2.Lyve1発現マクロファージの機能解析
昨年度、ラット歯髄にはM2様Lyve1陽性マクロファージが多数存在していることを明らかにした。本年度は、歯髄窩洞形成後のLyve1陽性マクロファージ動態を確認し、これらLyve1陽性マクロファージの機能解析を行った。まず窩洞形成後のLyve1陽性マクロファージは窩洞形成直後では消失するものの、窩洞形成3日目より窩洞部歯髄に浸潤し、7日目ではほぼコントロールと同様に歯髄に一様に存在していた。次に、RAWからLyve1陽性マクロファージへに分化誘導する条件を検討した。Il4,デキサメタゾン、M-CSFにより7日間刺激したところ、Lyve1発現が上昇した。次にLyve1誘導マクロファージを用いて機能解析を行った。LPS刺激後のサイトカイン産生を評価したところ、Lyve1誘導マクロファージは炎症性サイトカインの産生は低下し、血管新生関連因子の発現が上昇していた。以上よりLyve1陽性マクロファージは組織修復、血管新生に関与している可能性が示唆された。
|
| 現在までの達成度 (区分) |
現在までの達成度 (区分)
2: おおむね順調に進展している
理由
TRPA1発現および機能解析においては、これまでの結果をまとめ論文として投稿準備中である。
Lyve1陽性マクロファージにおいては現在追加実験を行っている。
|
| 今後の研究の推進方策 |
歯髄におけるTRPA1の機能を重点的に解析を行う。特に冷刺激感受性との関連を評価する。

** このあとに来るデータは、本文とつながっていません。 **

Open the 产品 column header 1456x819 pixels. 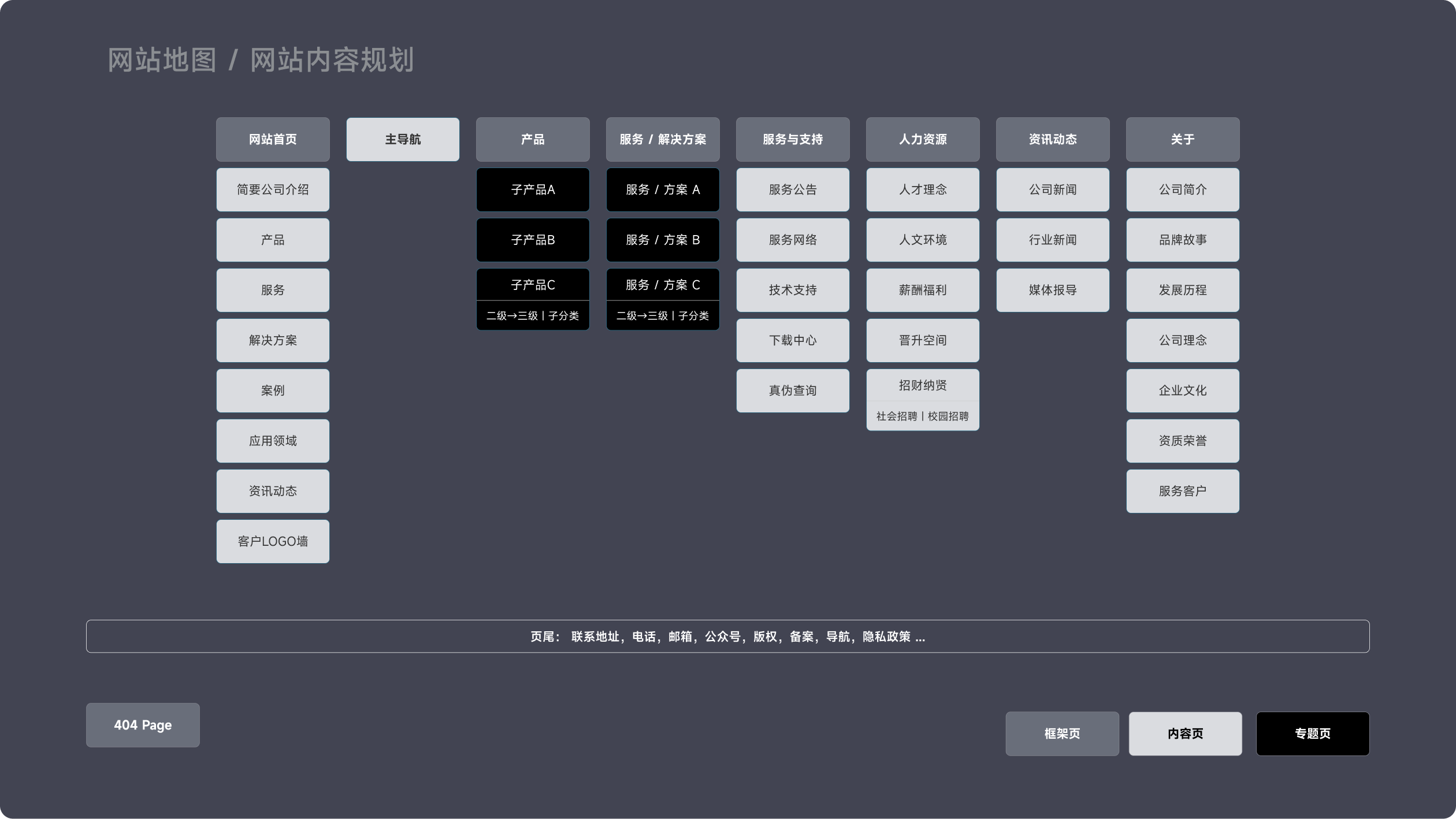(532, 139)
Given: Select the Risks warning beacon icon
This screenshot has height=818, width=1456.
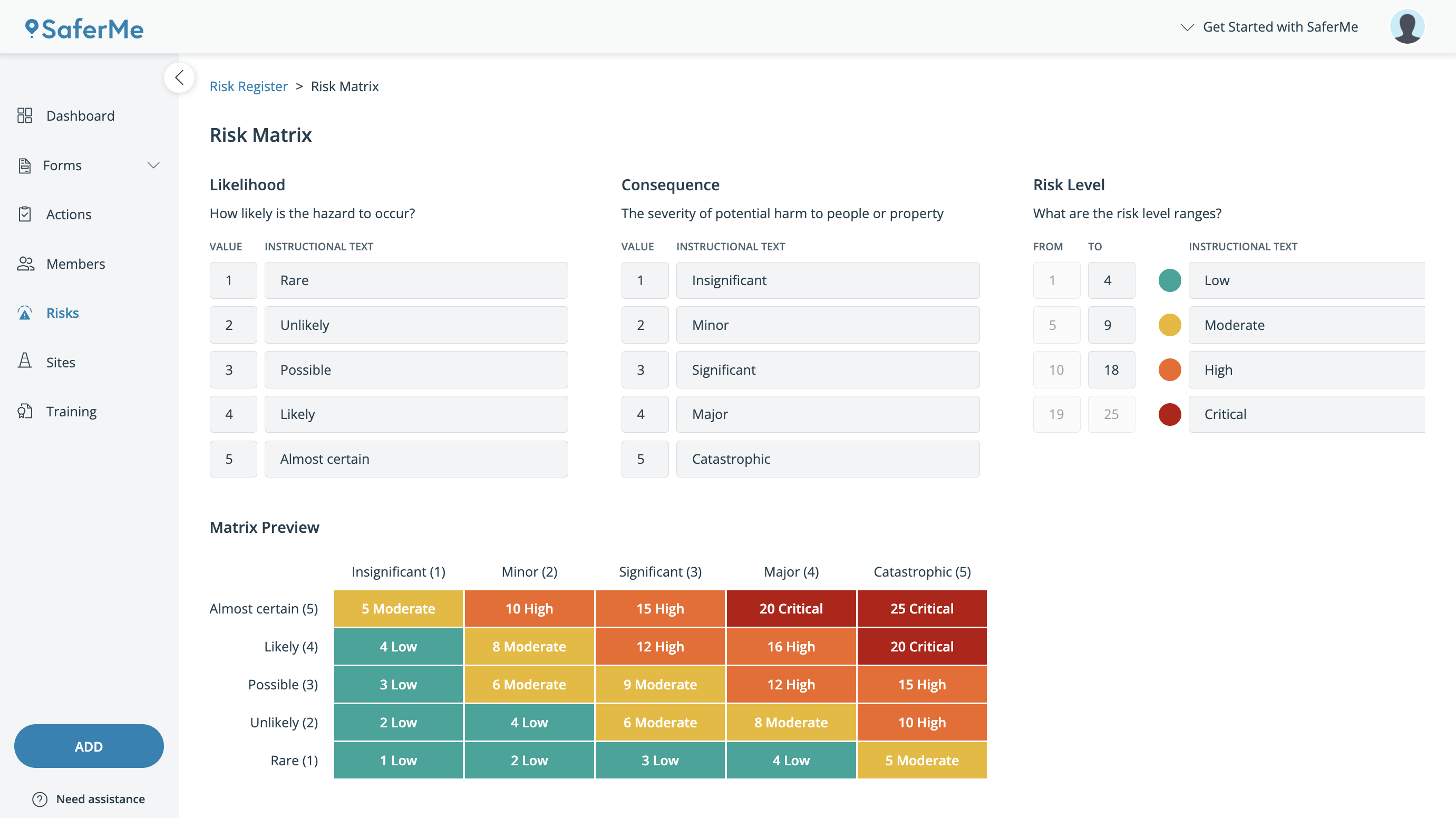Looking at the screenshot, I should (25, 313).
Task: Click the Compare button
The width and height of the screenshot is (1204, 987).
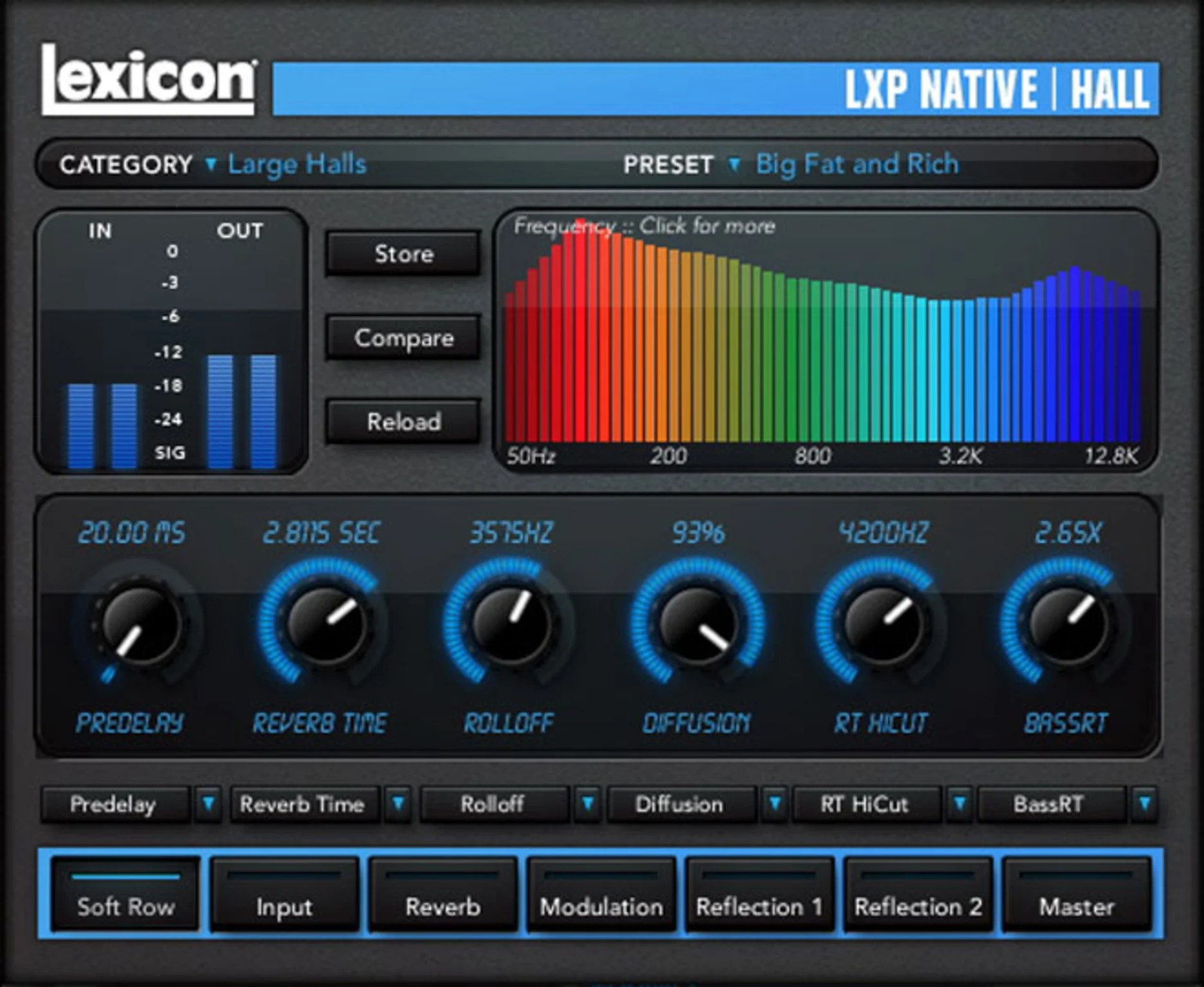Action: [x=402, y=338]
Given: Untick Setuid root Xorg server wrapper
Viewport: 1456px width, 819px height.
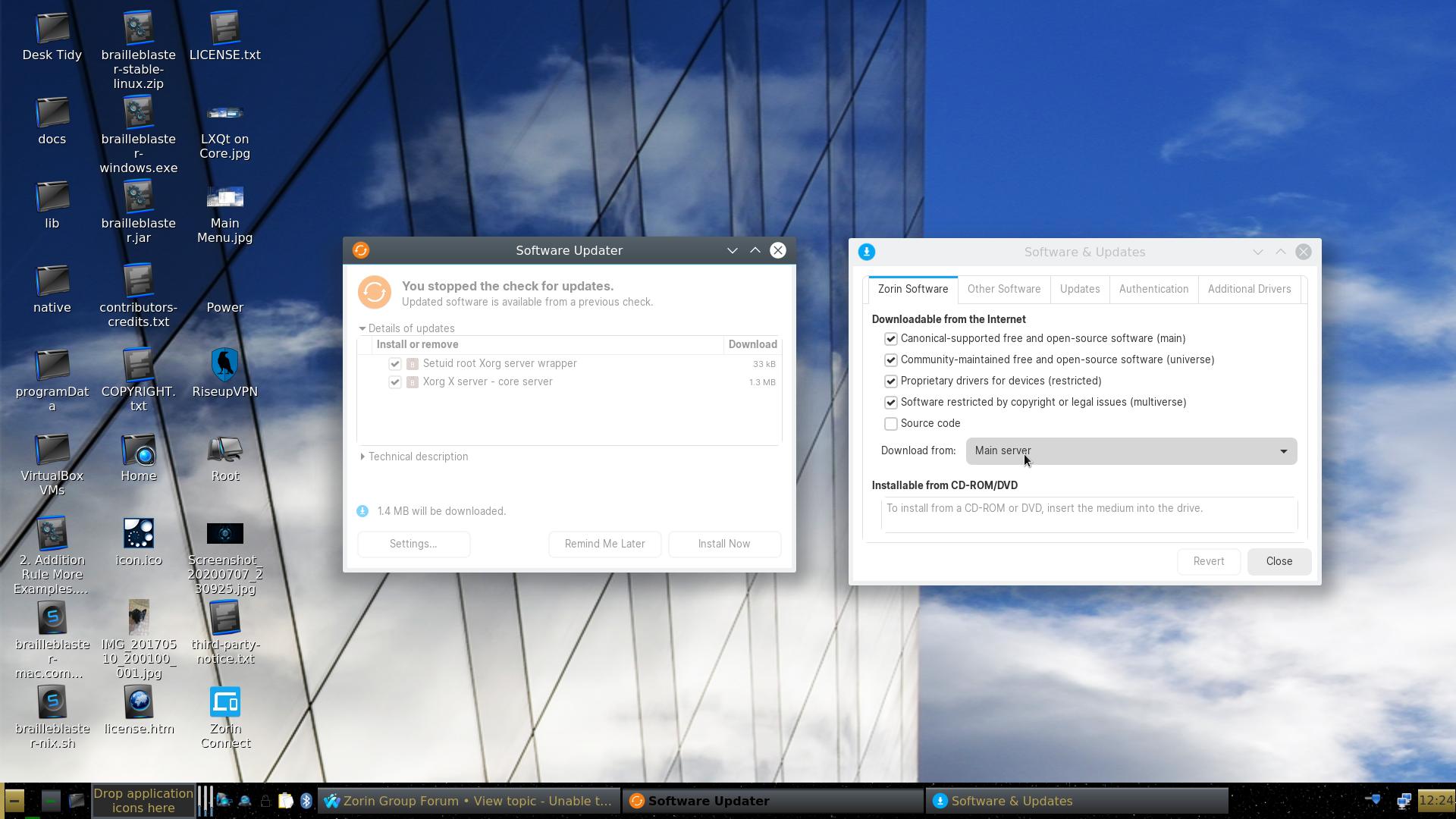Looking at the screenshot, I should pos(395,364).
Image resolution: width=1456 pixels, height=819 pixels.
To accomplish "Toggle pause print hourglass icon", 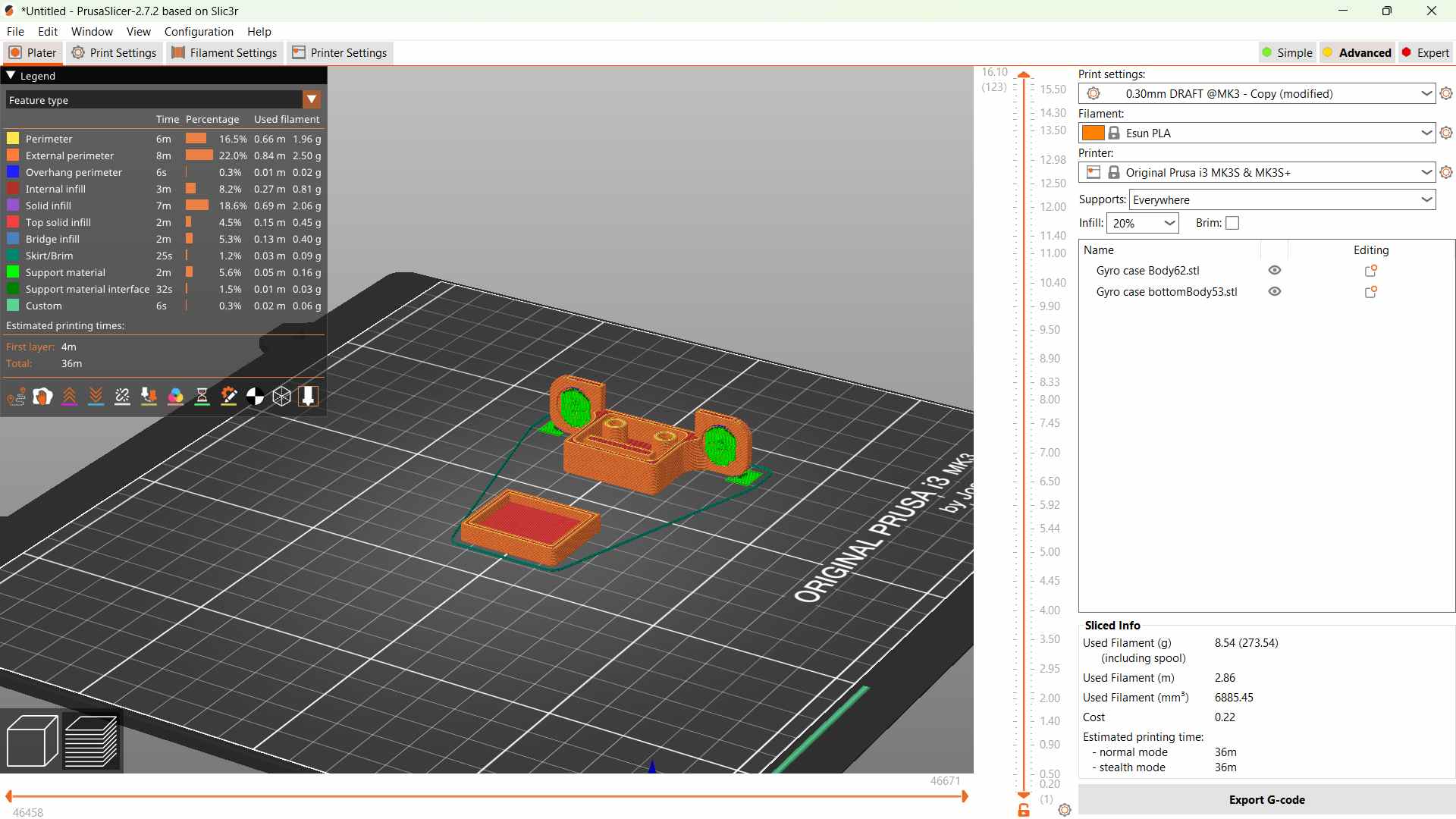I will pos(202,396).
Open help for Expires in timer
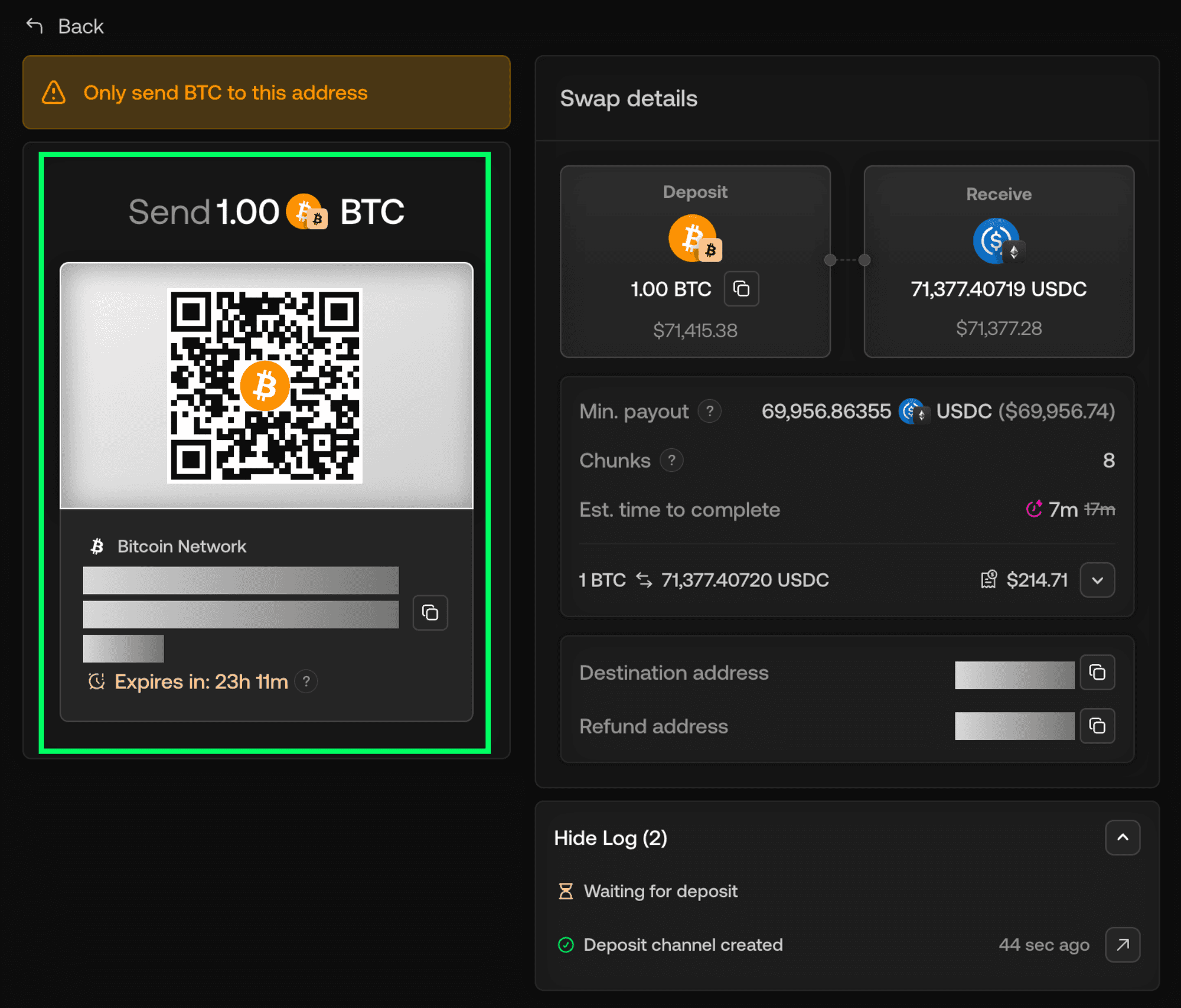The height and width of the screenshot is (1008, 1181). [x=306, y=681]
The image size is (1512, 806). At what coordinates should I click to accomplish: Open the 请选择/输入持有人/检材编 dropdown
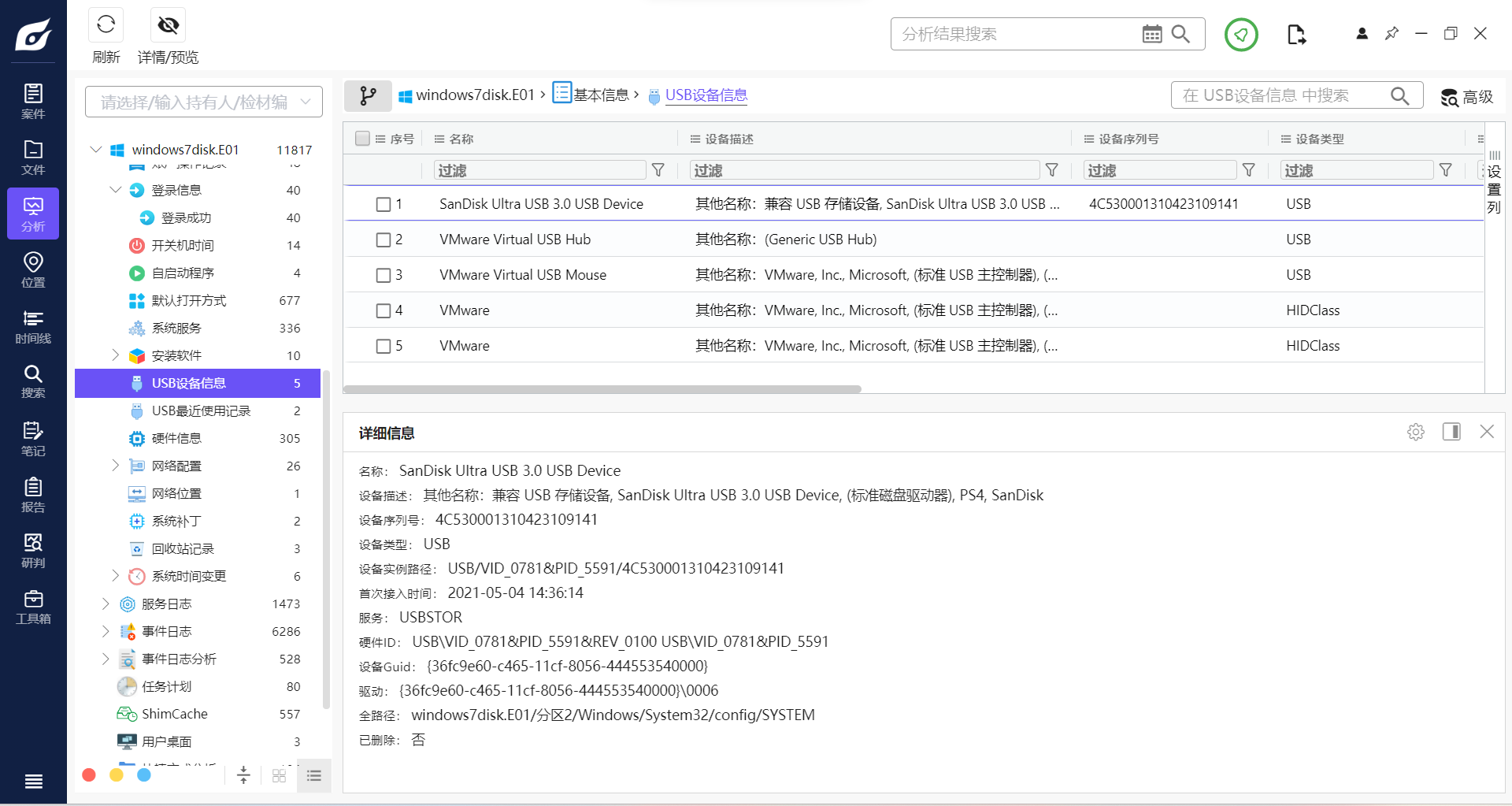203,102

Lyve1がマクロファージに発現している生物学的意義についても解析を行う。Lyve1果樹王発現およびノックダウンによりマクロファージの機能がどのように変化するか評価する。
|
| 次年度使用額が生じた理由 |
当初の計画で想定していたベクターおよびSiRNAの購入が遅延したため、使用額予定額に差額が生じた。
|